# Directive A
In the CS107 course page, what shift amount does shr use when it has no second argument?
# Directive B
Reproduce word for word the passage of the CS107 course page that opens with the words containing "When there is" and closes with "code should be.".

# Text section
--- START ---

NOTE: this website is out of date. This is the course web site from a past quarter. If you are a current student taking the course, you should visit the current class web site instead. If the current website is not yet visible by going to cs107.stanford.edu, it may be accessible by visiting this link until the new page is mounted at this address. Please be advised that courses' policies change with each new quarter and instructor, and any information on this out-of-date page may not apply to you.
General Concepts
What is the difference between 1 << 32 and 1L << 32?
Without the L, the 1 is treated as a signed int, meaning that the shift by 32 would be undefined, as we are shifting by the bitwidth or greater. With the L suffix, we would get a long with a 1 shifted by 32 places.
Practice Final 1
Problem 2
Could we have the condition be count != 0 instead of count > 0?
Because count is a size_t, yes, the if test could have been count != 0 instead. This is because size_t’s are unsigned longs, so there's no chance it'll store a negative value.
Why does “0x400577 <+17>: shr %rsi” result in count/2? Why is there no second argument to shr?
When there is no second argument to shr, it's implied to be a 1. Since it’s right shifting by 1 (on an unsigned variable), it is effectively dividing by 2.
Where in the assembly code are we setting x to arr? How do we know that %r12 is x?
Here are the set of instructions leading up to the jmp associated with the for loop:
The declaration and initialization of x needs to be associated with one of the lines preceding that jmp, but because only the first argument passed to mystery is a void * (the others are size_t, int, and function pointer), that should tell you that either mov %rdi,%r13 or mov %rdi,%r12 is in place for the void *x = ________ line, and since both realize void *x = arr;, that would be my first guess as to what that line of C code should be.

--- END ---

# Provided material
--- START ---

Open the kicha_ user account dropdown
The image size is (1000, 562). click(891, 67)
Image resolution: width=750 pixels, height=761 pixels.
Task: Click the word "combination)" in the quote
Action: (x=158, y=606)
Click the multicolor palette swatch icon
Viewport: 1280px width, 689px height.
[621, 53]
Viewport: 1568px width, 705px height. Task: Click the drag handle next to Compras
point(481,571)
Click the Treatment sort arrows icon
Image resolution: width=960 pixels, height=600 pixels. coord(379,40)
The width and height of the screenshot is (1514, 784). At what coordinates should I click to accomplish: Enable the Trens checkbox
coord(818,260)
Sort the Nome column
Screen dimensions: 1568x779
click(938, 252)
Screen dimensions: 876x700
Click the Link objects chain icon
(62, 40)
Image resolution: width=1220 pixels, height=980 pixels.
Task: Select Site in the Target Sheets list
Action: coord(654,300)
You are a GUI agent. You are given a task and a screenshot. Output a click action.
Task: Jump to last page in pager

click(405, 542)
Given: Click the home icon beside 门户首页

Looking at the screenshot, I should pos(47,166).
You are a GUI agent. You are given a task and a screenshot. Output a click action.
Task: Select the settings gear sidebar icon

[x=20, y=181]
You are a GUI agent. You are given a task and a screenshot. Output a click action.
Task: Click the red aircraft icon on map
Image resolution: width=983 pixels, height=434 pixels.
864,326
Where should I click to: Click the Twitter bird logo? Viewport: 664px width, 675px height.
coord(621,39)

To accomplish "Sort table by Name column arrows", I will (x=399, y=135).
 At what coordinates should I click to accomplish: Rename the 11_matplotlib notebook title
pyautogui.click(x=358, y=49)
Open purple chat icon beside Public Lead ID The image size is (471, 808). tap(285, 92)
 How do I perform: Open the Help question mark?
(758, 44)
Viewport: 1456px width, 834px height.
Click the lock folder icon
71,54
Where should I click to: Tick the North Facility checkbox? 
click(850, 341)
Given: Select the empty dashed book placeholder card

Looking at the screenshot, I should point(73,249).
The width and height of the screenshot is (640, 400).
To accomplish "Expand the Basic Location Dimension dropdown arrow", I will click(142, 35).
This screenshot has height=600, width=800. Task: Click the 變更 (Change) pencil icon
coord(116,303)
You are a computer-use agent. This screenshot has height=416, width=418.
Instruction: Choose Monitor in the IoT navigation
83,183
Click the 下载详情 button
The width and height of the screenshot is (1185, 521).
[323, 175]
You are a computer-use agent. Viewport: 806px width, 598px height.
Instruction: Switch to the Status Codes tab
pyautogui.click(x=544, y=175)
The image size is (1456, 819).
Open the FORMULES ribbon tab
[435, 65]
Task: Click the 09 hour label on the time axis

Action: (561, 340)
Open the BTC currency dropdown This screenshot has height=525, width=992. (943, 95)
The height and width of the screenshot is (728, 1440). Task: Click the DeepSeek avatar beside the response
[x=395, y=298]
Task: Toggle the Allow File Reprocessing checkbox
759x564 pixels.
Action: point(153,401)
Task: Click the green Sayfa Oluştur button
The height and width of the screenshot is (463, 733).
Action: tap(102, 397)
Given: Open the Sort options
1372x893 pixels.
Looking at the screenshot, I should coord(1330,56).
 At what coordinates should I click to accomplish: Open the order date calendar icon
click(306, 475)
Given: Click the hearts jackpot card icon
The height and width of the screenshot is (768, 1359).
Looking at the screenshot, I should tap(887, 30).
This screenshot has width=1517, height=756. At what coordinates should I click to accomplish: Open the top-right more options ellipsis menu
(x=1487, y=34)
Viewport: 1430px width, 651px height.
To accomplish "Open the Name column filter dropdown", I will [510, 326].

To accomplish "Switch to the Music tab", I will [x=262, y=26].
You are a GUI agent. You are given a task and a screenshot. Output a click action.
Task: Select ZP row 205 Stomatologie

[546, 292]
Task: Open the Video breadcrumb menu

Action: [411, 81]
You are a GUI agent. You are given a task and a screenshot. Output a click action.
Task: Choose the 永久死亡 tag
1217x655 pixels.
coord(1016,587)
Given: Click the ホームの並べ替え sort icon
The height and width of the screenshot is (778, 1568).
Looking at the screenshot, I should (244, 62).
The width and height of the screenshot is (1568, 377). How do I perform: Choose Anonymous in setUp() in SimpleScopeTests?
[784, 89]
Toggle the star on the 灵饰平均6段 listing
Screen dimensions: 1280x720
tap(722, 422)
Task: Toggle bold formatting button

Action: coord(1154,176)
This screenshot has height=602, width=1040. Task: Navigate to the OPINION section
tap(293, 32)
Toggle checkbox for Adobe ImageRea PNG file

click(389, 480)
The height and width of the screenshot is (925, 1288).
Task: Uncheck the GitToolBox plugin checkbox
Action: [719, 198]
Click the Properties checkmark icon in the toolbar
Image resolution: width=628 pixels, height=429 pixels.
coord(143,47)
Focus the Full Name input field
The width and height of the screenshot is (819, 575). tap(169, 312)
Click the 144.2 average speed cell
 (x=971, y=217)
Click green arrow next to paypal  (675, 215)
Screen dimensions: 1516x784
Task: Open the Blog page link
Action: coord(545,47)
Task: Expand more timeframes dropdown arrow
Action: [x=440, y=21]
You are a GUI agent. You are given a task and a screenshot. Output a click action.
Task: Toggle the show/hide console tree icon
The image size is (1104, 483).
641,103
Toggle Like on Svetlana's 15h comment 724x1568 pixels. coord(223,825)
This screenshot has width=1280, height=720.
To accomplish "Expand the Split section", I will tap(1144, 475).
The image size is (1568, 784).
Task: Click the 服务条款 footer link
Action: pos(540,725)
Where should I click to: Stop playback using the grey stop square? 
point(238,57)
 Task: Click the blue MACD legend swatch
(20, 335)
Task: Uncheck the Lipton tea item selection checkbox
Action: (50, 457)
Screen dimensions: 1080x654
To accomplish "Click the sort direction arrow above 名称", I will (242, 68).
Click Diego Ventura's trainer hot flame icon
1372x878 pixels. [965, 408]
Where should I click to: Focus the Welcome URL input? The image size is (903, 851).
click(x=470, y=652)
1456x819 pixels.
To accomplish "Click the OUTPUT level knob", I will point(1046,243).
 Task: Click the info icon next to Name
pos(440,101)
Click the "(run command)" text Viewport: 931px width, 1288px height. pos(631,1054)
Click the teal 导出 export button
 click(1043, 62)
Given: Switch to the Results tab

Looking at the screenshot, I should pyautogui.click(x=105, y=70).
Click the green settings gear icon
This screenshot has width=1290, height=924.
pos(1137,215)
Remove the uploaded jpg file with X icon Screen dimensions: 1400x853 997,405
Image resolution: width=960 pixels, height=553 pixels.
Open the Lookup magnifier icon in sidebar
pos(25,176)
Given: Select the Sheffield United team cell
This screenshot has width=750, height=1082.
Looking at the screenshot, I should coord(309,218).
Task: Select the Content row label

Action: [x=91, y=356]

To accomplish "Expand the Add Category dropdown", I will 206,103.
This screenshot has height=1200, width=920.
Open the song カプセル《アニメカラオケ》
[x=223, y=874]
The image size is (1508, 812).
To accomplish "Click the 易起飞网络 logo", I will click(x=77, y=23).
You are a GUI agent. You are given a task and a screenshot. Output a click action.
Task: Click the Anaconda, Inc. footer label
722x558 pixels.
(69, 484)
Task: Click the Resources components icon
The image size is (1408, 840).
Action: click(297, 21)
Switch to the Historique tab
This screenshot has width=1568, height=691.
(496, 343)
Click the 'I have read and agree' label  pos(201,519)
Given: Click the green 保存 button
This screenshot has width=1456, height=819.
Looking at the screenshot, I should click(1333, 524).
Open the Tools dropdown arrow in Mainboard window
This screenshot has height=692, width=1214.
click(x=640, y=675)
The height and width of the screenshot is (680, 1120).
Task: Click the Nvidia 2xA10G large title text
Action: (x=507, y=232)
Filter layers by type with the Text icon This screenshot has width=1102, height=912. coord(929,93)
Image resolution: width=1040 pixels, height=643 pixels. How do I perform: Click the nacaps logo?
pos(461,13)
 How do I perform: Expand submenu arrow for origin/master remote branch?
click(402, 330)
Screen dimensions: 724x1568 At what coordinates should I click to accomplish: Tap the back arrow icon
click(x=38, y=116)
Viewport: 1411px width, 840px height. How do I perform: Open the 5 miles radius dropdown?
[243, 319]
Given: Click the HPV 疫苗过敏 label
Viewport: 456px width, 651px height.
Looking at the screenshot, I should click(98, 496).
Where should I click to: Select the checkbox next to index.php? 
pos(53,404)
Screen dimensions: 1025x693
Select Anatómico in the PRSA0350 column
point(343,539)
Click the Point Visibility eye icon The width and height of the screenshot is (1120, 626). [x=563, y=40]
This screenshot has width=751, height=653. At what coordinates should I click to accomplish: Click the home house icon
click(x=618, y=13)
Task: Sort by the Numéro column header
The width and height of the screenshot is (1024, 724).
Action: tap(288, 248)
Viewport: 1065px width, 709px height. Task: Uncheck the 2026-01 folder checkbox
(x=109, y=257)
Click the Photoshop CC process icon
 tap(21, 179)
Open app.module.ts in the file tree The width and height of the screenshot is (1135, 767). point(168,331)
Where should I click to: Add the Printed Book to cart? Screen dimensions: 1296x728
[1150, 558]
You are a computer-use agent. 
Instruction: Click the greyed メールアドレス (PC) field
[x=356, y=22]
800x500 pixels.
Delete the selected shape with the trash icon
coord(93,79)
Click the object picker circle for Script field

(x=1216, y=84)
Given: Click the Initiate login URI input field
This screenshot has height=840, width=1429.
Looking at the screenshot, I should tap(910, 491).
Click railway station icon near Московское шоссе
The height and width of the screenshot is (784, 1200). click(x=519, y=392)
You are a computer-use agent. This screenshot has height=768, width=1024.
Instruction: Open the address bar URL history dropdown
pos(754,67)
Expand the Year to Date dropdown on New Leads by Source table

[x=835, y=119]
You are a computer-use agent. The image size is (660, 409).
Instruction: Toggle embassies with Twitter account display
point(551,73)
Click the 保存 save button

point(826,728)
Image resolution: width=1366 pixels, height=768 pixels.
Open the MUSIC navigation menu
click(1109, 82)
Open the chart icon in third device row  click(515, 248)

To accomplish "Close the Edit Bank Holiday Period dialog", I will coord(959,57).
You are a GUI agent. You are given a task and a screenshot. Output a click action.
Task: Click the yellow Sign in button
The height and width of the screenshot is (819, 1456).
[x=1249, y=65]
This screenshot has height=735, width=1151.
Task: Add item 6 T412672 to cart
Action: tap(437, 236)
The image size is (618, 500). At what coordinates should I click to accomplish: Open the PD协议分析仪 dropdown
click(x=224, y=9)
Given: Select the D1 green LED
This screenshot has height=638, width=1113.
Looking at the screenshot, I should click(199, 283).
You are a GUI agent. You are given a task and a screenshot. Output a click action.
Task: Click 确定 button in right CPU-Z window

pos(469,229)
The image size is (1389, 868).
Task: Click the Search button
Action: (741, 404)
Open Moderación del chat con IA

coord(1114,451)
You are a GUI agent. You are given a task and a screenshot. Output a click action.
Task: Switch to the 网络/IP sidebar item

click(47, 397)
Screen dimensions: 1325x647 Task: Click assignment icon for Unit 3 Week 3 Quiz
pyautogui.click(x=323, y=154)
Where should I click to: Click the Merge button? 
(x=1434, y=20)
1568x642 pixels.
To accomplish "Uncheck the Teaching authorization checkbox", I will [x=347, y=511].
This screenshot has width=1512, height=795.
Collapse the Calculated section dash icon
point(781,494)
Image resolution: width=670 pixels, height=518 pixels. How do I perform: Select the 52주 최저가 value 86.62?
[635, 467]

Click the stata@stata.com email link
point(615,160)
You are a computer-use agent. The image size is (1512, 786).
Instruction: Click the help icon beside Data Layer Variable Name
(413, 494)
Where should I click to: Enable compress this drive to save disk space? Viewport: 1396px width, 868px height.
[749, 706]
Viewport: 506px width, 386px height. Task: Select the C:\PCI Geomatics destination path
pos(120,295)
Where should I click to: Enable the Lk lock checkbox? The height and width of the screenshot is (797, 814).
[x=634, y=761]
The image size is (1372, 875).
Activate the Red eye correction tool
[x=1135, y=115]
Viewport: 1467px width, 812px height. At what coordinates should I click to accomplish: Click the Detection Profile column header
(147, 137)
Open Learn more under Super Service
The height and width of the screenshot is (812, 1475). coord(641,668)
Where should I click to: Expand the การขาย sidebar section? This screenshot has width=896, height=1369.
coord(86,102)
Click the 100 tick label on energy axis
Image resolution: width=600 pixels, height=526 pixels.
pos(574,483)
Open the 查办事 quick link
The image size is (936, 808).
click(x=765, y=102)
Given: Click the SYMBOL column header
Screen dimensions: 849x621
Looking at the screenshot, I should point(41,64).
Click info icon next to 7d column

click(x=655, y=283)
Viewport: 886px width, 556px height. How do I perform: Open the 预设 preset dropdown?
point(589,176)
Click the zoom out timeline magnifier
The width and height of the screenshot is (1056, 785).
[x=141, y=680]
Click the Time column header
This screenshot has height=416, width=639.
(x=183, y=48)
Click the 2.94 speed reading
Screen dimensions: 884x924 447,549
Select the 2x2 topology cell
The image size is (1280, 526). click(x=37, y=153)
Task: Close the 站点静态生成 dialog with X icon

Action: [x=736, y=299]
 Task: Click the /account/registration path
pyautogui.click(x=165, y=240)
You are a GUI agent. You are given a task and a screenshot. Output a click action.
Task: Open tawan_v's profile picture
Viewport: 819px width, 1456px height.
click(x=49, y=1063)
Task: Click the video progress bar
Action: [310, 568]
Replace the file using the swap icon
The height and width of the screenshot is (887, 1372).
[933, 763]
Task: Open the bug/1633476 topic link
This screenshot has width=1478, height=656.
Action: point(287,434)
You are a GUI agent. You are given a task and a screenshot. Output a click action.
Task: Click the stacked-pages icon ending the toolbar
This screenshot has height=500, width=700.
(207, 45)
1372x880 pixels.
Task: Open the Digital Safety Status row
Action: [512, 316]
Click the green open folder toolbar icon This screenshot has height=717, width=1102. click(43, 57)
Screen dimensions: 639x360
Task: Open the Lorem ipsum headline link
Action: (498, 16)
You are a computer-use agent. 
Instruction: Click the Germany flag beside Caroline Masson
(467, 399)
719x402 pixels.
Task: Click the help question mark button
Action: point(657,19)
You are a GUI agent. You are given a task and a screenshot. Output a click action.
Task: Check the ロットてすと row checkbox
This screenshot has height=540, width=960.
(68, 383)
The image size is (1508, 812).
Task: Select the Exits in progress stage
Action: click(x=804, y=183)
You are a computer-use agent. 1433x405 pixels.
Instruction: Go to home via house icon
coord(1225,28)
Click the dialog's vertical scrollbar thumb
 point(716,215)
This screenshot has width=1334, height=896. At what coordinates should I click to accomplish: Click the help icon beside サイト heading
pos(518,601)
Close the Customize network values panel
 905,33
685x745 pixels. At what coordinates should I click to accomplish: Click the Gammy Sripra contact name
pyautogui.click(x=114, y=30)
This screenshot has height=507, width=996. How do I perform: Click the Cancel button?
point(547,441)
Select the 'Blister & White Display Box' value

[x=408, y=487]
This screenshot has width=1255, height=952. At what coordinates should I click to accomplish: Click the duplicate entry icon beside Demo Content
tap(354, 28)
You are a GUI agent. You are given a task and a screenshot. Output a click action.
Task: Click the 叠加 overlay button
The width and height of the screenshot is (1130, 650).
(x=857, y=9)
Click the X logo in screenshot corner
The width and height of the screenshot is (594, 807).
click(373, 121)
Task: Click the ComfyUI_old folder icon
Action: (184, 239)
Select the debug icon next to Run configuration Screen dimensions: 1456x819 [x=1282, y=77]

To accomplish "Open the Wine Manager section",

--- END ---

# Final result A
A shift of 1.

# Final result B
When there is no second argument to shr, it's implied to be a 1. Since it’s right shifting by 1 (on an unsigned variable), it is effectively dividing by 2.
Where in the assembly code are we setting x to arr? How do we know that %r12 is x?
Here are the set of instructions leading up to the jmp associated with the for loop:
The declaration and initialization of x needs to be associated with one of the lines preceding that jmp, but because only the first argument passed to mystery is a void * (the others are size_t, int, and function pointer), that should tell you that either mov %rdi,%r13 or mov %rdi,%r12 is in place for the void *x = ________ line, and since both realize void *x = arr;, that would be my first guess as to what that line of C code should be.